章节 6:组织效能:Elon Musk的硬核管理哲学

📝 本节摘要

在本节中,Stephanie引用了一个关于“划船队”的笑话,生动地引出了Elon Musk的管理哲学。Andrej详细剖析了Elon极具个人色彩的硬核管理风格:他坚持组建小而精的技术团队,极度反感非技术类的中间管理层。Andrej特别提到了Elon对办公室“氛围(Vibes)”的重视,以及他越过高管直接与工程师对接的习惯。最令人印象深刻的是Elon解决瓶颈的方式——当团队因GPU短缺而受阻时,他会动用“大锤(Large Hammer)”,比如直接给黄仁勋打电话,以雷霆手段消除障碍。

[原文] [Stephanie Zhan]: okay Switching gears a little bit um you've worked alongside many of the greats of Our Generation Um Sam Greg from openai and the rest of the open AI team Elon Musk um who here knows the the joke about the uh rowing team the American team versus the Japanese team okay great so this will be a good one uh Elon shared this at Al LS base camp and I think it reflects a lot of his philosophy around how he builds uh cultures and teams

[译文] [Stephanie Zhan]: 好的,稍微转换一下话题。

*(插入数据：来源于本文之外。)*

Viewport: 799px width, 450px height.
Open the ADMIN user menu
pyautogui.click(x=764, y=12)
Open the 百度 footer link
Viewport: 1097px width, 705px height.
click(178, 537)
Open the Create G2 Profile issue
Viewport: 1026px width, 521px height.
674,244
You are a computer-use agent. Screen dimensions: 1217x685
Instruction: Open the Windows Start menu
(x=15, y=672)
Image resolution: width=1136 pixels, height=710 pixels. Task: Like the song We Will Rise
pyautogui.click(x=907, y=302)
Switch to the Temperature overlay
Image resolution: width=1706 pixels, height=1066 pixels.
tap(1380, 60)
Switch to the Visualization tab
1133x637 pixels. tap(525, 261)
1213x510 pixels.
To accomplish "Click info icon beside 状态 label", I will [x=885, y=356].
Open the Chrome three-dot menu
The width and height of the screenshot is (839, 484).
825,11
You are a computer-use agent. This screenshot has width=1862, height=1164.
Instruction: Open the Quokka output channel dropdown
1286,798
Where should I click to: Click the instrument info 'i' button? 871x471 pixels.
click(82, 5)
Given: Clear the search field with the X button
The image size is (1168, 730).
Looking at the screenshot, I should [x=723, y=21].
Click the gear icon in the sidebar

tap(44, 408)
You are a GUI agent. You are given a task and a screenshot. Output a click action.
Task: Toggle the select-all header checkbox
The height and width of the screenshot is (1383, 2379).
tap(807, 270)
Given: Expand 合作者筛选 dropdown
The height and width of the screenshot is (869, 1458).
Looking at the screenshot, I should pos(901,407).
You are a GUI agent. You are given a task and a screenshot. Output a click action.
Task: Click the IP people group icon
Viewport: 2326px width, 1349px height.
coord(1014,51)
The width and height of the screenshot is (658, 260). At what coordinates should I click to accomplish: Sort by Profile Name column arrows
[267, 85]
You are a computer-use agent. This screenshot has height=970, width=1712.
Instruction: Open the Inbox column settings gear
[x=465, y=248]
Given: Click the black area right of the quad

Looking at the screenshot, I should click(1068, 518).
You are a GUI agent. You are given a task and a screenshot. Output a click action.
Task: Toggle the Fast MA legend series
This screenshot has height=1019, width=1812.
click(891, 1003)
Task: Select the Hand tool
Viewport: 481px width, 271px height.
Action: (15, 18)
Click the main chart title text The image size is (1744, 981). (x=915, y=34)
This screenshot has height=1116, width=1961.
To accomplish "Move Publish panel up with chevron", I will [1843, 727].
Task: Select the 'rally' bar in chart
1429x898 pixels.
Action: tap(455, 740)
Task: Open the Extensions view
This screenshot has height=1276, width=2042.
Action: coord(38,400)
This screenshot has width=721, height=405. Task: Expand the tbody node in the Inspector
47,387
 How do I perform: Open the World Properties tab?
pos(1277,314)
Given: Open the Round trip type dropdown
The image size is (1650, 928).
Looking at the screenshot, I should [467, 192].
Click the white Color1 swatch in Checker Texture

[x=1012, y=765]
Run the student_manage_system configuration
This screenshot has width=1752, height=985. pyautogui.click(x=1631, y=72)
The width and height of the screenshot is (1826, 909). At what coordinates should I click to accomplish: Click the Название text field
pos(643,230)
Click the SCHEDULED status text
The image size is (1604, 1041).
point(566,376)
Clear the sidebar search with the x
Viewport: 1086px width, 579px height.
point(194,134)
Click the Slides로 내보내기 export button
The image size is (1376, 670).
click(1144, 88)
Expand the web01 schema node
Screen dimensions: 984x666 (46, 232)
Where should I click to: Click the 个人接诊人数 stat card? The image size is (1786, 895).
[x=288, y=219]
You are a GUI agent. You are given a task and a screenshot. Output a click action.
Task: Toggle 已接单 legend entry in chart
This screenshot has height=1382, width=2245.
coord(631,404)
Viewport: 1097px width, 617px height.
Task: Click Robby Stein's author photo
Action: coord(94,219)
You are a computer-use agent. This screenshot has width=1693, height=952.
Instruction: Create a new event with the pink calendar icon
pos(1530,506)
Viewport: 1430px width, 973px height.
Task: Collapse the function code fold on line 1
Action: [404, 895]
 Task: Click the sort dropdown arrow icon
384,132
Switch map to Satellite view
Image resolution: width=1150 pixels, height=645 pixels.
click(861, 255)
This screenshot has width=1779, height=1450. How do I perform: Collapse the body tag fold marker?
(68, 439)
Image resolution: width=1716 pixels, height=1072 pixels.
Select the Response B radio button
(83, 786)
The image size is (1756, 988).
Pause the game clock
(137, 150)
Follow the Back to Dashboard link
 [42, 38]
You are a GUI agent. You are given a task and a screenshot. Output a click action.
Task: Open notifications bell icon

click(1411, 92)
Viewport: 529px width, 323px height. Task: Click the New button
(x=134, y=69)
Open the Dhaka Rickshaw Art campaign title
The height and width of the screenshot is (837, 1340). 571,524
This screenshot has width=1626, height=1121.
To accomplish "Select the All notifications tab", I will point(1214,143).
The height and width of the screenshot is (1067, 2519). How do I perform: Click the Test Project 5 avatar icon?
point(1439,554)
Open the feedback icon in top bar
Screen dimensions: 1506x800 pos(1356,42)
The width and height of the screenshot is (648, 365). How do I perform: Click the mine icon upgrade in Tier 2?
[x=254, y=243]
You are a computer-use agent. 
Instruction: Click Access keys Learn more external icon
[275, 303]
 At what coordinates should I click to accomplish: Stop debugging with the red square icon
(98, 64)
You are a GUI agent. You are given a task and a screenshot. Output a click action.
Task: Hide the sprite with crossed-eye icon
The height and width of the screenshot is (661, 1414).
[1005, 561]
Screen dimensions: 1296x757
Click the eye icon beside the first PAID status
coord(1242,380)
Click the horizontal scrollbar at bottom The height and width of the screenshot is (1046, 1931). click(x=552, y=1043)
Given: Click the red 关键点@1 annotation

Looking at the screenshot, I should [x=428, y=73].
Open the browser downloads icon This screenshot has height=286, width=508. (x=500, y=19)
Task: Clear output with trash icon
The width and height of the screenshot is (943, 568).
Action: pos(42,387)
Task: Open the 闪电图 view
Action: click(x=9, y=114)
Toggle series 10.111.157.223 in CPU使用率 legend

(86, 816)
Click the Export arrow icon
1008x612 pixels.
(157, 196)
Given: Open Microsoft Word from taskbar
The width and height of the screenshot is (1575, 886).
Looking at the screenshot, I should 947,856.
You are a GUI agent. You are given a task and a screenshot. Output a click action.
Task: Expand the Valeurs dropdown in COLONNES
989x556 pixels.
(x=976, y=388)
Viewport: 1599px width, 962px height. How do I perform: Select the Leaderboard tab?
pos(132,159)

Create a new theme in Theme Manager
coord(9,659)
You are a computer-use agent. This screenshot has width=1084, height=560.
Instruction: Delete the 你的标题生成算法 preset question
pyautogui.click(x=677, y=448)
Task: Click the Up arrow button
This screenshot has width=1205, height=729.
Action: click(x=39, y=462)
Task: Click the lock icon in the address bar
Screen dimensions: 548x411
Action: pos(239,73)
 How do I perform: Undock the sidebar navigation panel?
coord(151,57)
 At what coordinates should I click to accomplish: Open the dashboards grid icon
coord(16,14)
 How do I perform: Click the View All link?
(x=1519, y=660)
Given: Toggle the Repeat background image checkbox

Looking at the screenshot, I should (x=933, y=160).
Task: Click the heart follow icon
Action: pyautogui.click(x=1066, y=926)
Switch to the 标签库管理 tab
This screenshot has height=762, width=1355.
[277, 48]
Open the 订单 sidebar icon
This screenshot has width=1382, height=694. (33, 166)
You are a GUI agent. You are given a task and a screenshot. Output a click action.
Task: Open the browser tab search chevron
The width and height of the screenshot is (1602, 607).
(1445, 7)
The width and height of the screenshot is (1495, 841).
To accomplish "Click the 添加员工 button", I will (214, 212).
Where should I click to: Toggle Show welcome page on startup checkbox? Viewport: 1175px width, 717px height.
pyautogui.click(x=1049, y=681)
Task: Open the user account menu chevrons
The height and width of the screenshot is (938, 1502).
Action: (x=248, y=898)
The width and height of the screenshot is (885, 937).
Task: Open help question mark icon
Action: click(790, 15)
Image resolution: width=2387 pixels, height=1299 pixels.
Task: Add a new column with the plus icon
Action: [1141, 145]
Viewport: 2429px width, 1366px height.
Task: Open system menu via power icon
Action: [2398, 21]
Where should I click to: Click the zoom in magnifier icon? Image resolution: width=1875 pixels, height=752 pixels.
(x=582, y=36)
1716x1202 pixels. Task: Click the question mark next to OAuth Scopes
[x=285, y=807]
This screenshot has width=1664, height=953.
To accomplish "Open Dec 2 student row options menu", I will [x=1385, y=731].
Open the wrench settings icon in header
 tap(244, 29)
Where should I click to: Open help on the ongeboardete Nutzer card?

你曾与咱们这代许多伟大的人物并肩工作过,比如OpenAI的Sam、Greg以及OpenAI团队的其他成员,还有Elon Musk。在座有谁知道那个关于“划船队”——美国队对阵日本队——的笑话吗?好的,太棒了,这会是个好例子。Elon在Al LS大本营分享过这个故事,我认为这很大程度上反映了他关于如何构建文化和团队的哲学。

[原文] [Stephanie Zhan]: so you have two teams um the Japanese team has four rowers and one steerer and the American team has four steerers and one rower and can anyone guess when the American team loses what do they do shout it out exactly they fire the rower and and Elon shared this example I think as a reflection of how he thinks about hiring the right people building the right people building the right teams at the right ratio um from working so closely with folks like these incredible leaders what have you learned

[译文] [Stephanie Zhan]: 故事是这样的,有两支队伍。日本队有四名划船手和一名舵手,而美国队有四名舵手和一名划船手。有人能猜到当美国队输了的时候,他们会做什么吗?大声说出来。没错,他们把划船手解雇了。Elon分享这个例子,我认为是反映了他关于如何雇佣正确的人、培养正确的人、以及以正确的比例构建正确团队的思考。通过与这些不可思议的领导者如此密切地合作,你学到了什么?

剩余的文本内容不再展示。